::: ТЕКСТ ДЛЯ ЧТЕНИЯ :::
Лет десять назад с большим трудом уговорила папу написать воспоминания. Сегодня публикую небольшую часть воспоминаний о первых месяцах блокады. Мои комментарии в тексте выделены курсивом.
********
8-го сентября [1941] мы с папой шли по Невскому смотреть разрушения от первых снарядов. Но обстановка ещё ничего зловещего не предвещала. 8-го сентября немцы заняли Шлиссельбург, и образовалась так называемая зловещая блокада. 8-го мы с папой зашли во двор на Невском проспекте, так как была объявлена воздушная тревога. В это время раздалась невероятная стрельба зенитных орудий. А в небе появилось несколько звеньев (троек) немецких самолетов. Они шли как на параде, совершенно не реагировали на обстрелы зениток. И они прошли на северо-восток. Через некоторое время появились клубы черного дыма. Как потом выяснилось горело продовольствие и в большинстве сахар на так называемых Бадаевских складах.
Идиотизм наших руководителей заключался и в том, что не были распределены продукты в разные районы города. Это головотяпство стоило смерти многих тысяч ленинградцев, которые погибли в ужасную блокаду.
Я почему-то слышал, что первая бомбардировка была 18-го июня. Но я как-то эту дату не запомнил. 8-го сентября немцы взяли Шлиссельбург. Теперь Ленинград был окружен, и всякое сообщение по железной дороге было прервано.
В первых числах сентября стали резко сокращать выдачу продуктов по карточкам. Об этом с педантичной точностью описано в книге Дмитрия Васильевича Павлова. К ноябрю стал выдавать на рабочую карточку 250г, а на служащую и иждивенческую 125г. Это была смерть.
Начались регулярные обстрелы и бомбежки. Стреляли по городу в самое разное время. Бомбили же точно по расписанию. Ровно в 7 часов объявлялась тревога. Летало мало самолетов. Они, немецкие самолеты, имели характерный воющий звук. Над городом поднимали аэростаты заграждения, что не позволяло немецким самолетам летать низко и вести прицельную бомбардировку. С самолетов сбрасывали два типа бомб. Одни маленькие – зажигалки. Другие большого веса, которые прошивали жилые дома до фундаментов.
::: ПРИВЕДЁННЫЕ СТРОКИ :::
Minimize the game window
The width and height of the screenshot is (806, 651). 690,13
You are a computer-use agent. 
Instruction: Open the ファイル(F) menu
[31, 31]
:::
Перепиши целиком текст о первых месяцах блокады, ничего в нём не меняя. Строки никак не связаны с текстом.

Лет десять назад с большим трудом уговорила папу написать воспоминания. Сегодня публикую небольшую часть воспоминаний о первых месяцах блокады. Мои комментарии в тексте выделены курсивом.
********
8-го сентября [1941] мы с папой шли по Невскому смотреть разрушения от первых снарядов. Но обстановка ещё ничего зловещего не предвещала. 8-го сентября немцы заняли Шлиссельбург, и образовалась так называемая зловещая блокада. 8-го мы с папой зашли во двор на Невском проспекте, так как была объявлена воздушная тревога. В это время раздалась невероятная стрельба зенитных орудий. А в небе появилось несколько звеньев (троек) немецких самолетов. Они шли как на параде, совершенно не реагировали на обстрелы зениток. И они прошли на северо-восток. Через некоторое время появились клубы черного дыма. Как потом выяснилось горело продовольствие и в большинстве сахар на так называемых Бадаевских складах.
Идиотизм наших руководителей заключался и в том, что не были распределены продукты в разные районы города. Это головотяпство стоило смерти многих тысяч ленинградцев, которые погибли в ужасную блокаду.
Я почему-то слышал, что первая бомбардировка была 18-го июня. Но я как-то эту дату не запомнил. 8-го сентября немцы взяли Шлиссельбург. Теперь Ленинград был окружен, и всякое сообщение по железной дороге было прервано.
В первых числах сентября стали резко сокращать выдачу продуктов по карточкам. Об этом с педантичной точностью описано в книге Дмитрия Васильевича Павлова. К ноябрю стал выдавать на рабочую карточку 250г, а на служащую и иждивенческую 125г. Это была смерть.
Начались регулярные обстрелы и бомбежки. Стреляли по городу в самое разное время. Бомбили же точно по расписанию. Ровно в 7 часов объявлялась тревога. Летало мало самолетов. Они, немецкие самолеты, имели характерный воющий звук. Над городом поднимали аэростаты заграждения, что не позволяло немецким самолетам летать низко и вести прицельную бомбардировку. С самолетов сбрасывали два типа бомб. Одни маленькие – зажигалки. Другие большого веса, которые прошивали жилые дома до фундаментов.